Scam advertising must be included in Online Safety Bill, say City of London police chiefs
A failure to include ‘scam advertising’ within the scope of the Online Safety Bill “risks undermining the benefits of including fraud as a priority harm”, according to City of London’s policing chiefs.
While it welcomed the Government’s decision to include fraud among a number of new criminal offences in the Bill, the City of London Corporation’s Police Authority Board believes paid-for advertising must also be included in the draft legislation to stop people from becoming victims of fraudulent online advertisements.
The Board has been campaigning with City of London Police and a range of industry bodies for fraud and paid-for advertising to be included in the Bill.
Chair of the City of London Corporation’s Police Authority Board, James Thomson, said: “We are very encouraged to see that fraud will be included as a priority harm in the forthcoming Online Safety Bill, which will help tackle this invidious and fast-growing crime, which can often have a devastating impact on victims.
“It is an important step in ensuring that social media and technology companies have a duty of care to prevent their platforms from being used to commit fraud, and to ensure that they are pro-active in tackling it.
“However, it is our firmly held view that paid-for advertising must be included within the scope of the Bill to help protect people from scam adverts.
“Not only would failure to do so risk undermining the benefits of including fraud as a priority harm, it would give the green light to fraudsters to continue targeting victims via this route and may lead to a significant increase in this harmful content.”
The Government has unveiled a number of new criminal offences and extra measures that will be added to the Online Safety Bill to force companies to “stamp out” the most harmful illegal content and criminal activity on their sites quicker.
As well as fraud, Digital Secretary Nadine Dorries confirmed that revenge porn, hate crime, online drug and weapons dealing, promoting suicide, people smuggling and inciting or controlling prostitution for gain will be added to the list of “extra priority illegal offences” in the Bill.
Previously, firms would have been forced to take down such content after it had been reported to them by users but now they must be proactive and prevent people being exposed in the first place.
The Government says that naming these offences on the face of the Bill also enables the proposed regulator Ofcom to take faster enforcement action against firms that fail to remove it.
City of London Police Assistant Commissioner Pete O’Doherty said: “We are delighted that the Government has listened to our calls for fraud and money laundering to be included as a priority harm in the Online Safety Bill, as fraud accounts for almost 40 per cent of all crime.

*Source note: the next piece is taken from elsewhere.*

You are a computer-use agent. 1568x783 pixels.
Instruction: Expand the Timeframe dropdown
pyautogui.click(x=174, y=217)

“These crimes are devastating to victims, and we know that, in 2020/21, almost one in five instances of fraud reported into Action Fraud used at least one social media and communication platform to perpetrate fraud.”

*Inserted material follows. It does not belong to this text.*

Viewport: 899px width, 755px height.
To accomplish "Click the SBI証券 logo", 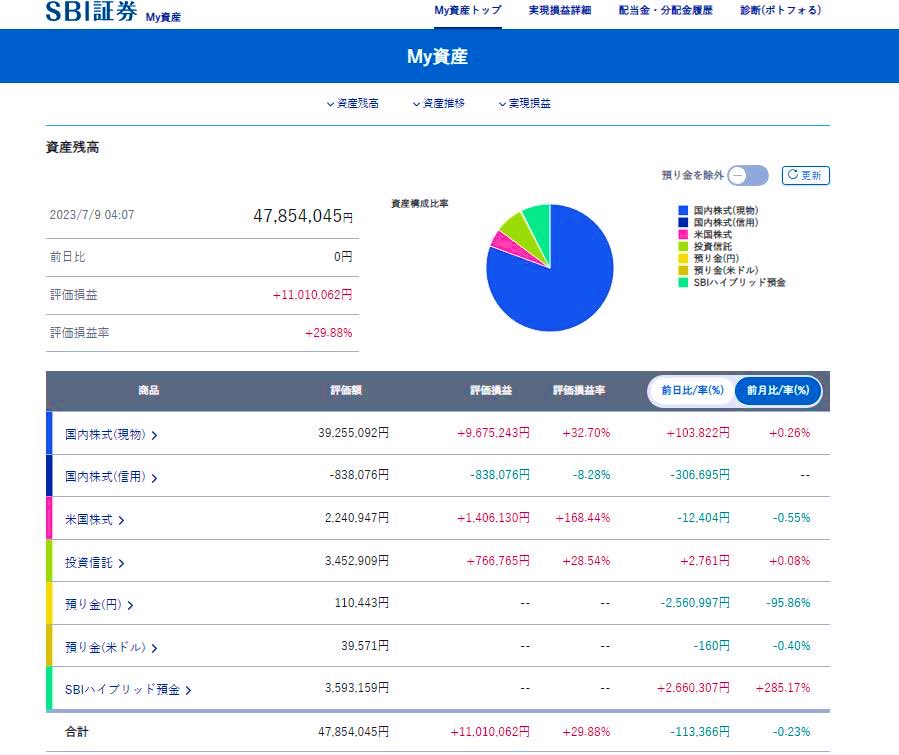I will coord(91,13).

City of London Police said it receives 800,000 reports of fraud every year. It accounts for 40 per cent of all crimes and is of increasing importance nationally, but only receives a fraction – just under two per cent – of police resources to tackle it.
“Fraud is an under-reported crime, and reported losses were around £2.3 billion in the last financial year,” said the force.
“As well as substantial financial loss, it causes significant harm to victims of crime, many often highly vulnerable, and in many cases that harm is life-changing.”